Un froissement de draps, quelques pas menus sur un parquet déjà trop foulé et un corps se lova contre moi.

— Tu sais déjà quel souvenir tu vas prendre pour la Donation ?

— Non.

Un sanglot s'échappa de la gorge incontestablement serrée de ma sœur.

— Moi non plus... J'arrive même plus à voir les beaux moments qu'il y a eu avant ça...

Ça.

Je me redressai à la vitesse de l'éclair.

— Je te demande pardon ? Il y en a eu des milliards ! N'importe quel jour depuis ta naissance !
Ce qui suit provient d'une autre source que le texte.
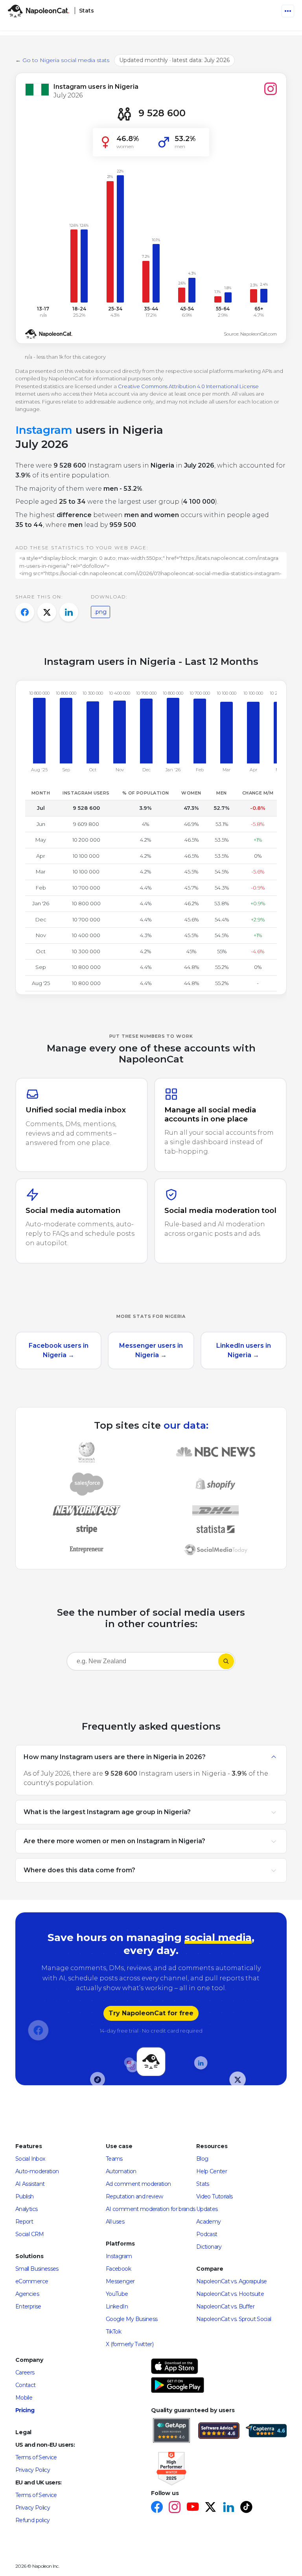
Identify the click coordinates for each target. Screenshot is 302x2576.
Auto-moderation (37, 2171)
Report (24, 2221)
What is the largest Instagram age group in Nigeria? (107, 1812)
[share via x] (46, 612)
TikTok (113, 2331)
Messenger (120, 2281)
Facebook (118, 2268)
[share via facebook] (24, 612)
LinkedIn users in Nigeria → (243, 1350)
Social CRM (29, 2234)
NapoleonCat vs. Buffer (225, 2306)
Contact (25, 2385)
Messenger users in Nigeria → (151, 1350)
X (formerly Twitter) (129, 2344)
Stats (202, 2183)
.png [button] (100, 611)
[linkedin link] (228, 2508)
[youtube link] (192, 2508)
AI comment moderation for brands (150, 2209)
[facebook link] (156, 2508)
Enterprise (28, 2306)
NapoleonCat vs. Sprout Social (233, 2319)
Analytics (26, 2209)
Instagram (119, 2256)
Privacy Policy (32, 2469)
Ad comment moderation (138, 2183)
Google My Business (131, 2319)
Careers (25, 2372)
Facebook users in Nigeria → (58, 1350)
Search (226, 1661)
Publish (24, 2196)
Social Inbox (30, 2158)
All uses (115, 2221)
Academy (208, 2221)
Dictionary (209, 2246)
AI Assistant (29, 2183)
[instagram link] (174, 2508)
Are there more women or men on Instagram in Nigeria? (114, 1841)
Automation (121, 2171)
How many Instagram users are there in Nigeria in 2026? (115, 1757)
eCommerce (31, 2281)
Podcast (206, 2234)
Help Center (211, 2171)
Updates (207, 2209)
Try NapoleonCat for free (151, 2013)
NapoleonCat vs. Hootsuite (230, 2293)
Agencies (27, 2293)
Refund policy (32, 2520)
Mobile (23, 2397)
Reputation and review (134, 2196)
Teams (114, 2158)
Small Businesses (37, 2268)
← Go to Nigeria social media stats (62, 60)
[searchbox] (117, 1661)
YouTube (117, 2293)
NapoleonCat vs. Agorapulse (231, 2281)
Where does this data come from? (79, 1870)
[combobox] (142, 1663)
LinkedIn (117, 2306)
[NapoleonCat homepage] (151, 2061)
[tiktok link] (246, 2508)
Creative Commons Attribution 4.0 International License (188, 386)
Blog (202, 2158)
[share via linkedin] (68, 612)
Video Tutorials (214, 2196)
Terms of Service (36, 2457)
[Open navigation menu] (288, 11)
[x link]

Je n'eus même pas la bienséance de fermer la porte de la chambre avec douceur quand j'en partis et elle claqua violemment dans le silence de la nuit. Mais quelle importance, au fond ? Personne ne dormait.

***

Le lendemain, lorsque nous entrâmes dans la salle communale prêtée pour la cérémonie de la Donation, Marly avait trouvé son souvenir et proposa même de commencer. Je me vois encore la regarder faire, portant sa baguette à sa tempe et en tirant un filament argenté à qui elle fit décrire un cercle et adopter une forme de bulle dans laquelle on pouvait la voir, enfant, jouer à « à dada sur mon bidet » sur ses genoux.